At a closed session meeting this Friday morning, Princeton Council is scheduled to discuss the affordable housing requirement that was decided March 8 by Mercer County Superior Court Judge Mary C. Jacobson. Princeton’s requirement was set at 753 units, while West Windsor received a requirement of 1,500. These numbers cover a span from 1999 to 2025.

The 217-page decision gives Princeton credit for affordable units that have been built since 1999. The issue dates from March 2015, when the New Jersey Supreme Court found that the Council on Affordable Housing had failed to ensure that municipal affordable housing obligations throughout the state were set for the period from 1999 to 2025. Municipalities went to court to have their affordable housing obligations determined.

Four months later, Princeton filed a declaratory judgment with the court saying the town would provide 445 units. Fair Share Housing had determined the town’s obligation to be 1,495. The final estimate from the court experts at that time was 501.

But municipal officials say they can meet the 753-unit requirement set by Judge Jacobson. Mayor Liz Lempert and Council President Jenny Crumiller issued a statement in reaction to the ruling.

“We are glad that a decision has been reached so that we can focus our time and dollars into creating opportunities for more affordable housing. Princeton has long been committed to building affordable housing and this commitment shows in the fact that we have already made significant progress in meeting the obligation set by the court through projects such as AvalonBay, Merwick Stanworth, and others. The obligation number set by Judge Jacobsen is well within the range of what we were expecting, and we feel confident we will be able to present a plan to the court that meets that obligation, adds needed diversity, and energizes our local economy through smart growth planning.”

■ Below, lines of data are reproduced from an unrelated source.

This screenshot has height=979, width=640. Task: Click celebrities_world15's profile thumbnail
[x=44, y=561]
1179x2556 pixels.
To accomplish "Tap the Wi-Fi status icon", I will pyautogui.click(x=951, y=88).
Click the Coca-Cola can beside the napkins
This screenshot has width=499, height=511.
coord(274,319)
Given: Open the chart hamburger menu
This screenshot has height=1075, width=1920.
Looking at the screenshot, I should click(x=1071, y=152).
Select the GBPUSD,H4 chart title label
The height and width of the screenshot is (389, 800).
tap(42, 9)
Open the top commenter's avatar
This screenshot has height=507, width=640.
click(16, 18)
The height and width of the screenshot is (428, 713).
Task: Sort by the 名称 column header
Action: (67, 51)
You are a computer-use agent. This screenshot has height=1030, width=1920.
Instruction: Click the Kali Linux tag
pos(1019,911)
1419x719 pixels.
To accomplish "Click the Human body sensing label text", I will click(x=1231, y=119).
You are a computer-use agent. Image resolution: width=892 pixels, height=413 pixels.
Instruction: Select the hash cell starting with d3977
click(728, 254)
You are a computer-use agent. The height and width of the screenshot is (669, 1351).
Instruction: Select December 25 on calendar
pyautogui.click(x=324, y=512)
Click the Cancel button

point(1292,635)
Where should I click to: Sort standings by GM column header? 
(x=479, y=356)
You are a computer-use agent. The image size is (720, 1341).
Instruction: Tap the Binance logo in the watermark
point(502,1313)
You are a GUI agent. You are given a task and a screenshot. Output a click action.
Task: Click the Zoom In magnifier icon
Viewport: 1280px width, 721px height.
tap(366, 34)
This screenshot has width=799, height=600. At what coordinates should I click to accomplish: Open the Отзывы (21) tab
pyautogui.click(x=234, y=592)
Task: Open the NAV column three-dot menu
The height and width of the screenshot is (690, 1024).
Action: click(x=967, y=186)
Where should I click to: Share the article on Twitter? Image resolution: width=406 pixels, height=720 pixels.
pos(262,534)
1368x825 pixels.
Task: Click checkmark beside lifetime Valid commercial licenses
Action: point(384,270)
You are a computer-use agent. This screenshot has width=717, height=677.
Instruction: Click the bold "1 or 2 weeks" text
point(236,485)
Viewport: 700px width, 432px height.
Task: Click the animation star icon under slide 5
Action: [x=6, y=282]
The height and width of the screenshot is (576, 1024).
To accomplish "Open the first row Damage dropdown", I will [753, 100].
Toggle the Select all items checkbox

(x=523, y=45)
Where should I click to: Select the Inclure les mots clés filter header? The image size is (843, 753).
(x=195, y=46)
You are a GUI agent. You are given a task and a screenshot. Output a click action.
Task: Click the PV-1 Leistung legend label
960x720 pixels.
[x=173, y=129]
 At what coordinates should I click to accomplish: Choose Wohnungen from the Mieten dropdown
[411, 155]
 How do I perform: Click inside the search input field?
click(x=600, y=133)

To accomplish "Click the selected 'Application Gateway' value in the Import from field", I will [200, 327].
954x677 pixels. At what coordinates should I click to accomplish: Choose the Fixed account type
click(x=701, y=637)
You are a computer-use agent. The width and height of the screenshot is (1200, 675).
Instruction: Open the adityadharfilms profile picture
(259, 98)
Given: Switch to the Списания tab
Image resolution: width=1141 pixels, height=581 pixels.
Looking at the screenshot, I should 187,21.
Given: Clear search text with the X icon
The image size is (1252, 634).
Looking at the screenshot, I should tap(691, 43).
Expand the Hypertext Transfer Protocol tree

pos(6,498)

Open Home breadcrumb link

Affordable housing advocates called the ruling a victory for New Jersey families. “Judge Jacobson’s decision recognizes the very substantial need for homes for working families and people with disabilities in New Jersey,” said Kevin Walsh, executive director of the Fair Share Housing Center, in a statement March 9. “This ruling sends a strong message to any town still seeking to exclude working families that they won’t succeed. While we are still examining the impact of this decision and disagree with some of the ruling, this decision is the latest development in a process that is laying the groundwork for tens of thousands of new homes to address New Jersey’s housing affordability crisis.”

At a Council meeting on March 12, Lempert said, “We are gratified to read in the press Fair Share Housing’s positive statements about Judge Jacobson’s ruling. We agree that the housing obligation number found for Princeton is reasonable. We look forward to moving on to the planning and building process as part of our continuing commitment to affordable housing. We are working on putting forward a sustainable, smart growth plan.”

Nearly 200 municipalities have reached settlements on affordable housing obligations. More than 100 have not yet settled. Those that have reached agreements include Hamilton, Hopewell, Ewing, Bridgewater, Mount Laurel, and Edison. Empty strip malls, industrial sites, and office parks are on target to be turned into new communities, according to Fair Share Housing.

“Shovels are already in the ground to build more homes for New Jersey families,” Walsh said in the statement. “Today’s decision demonstrates that towns which continue to resist the New Jersey Constitution’s fair housing requirements will not be rewarded for further obstruction and delay. We expect there will be more settlements but are prepared to go to trial again to ensure that every town in New Jersey is following the Constitution and putting plans in place that finally provide the homes that New Jersey families have been waiting for.”

Princeton and West Windsor have to provide compliance plans to the court in June. A compliance hearing will take place July 24.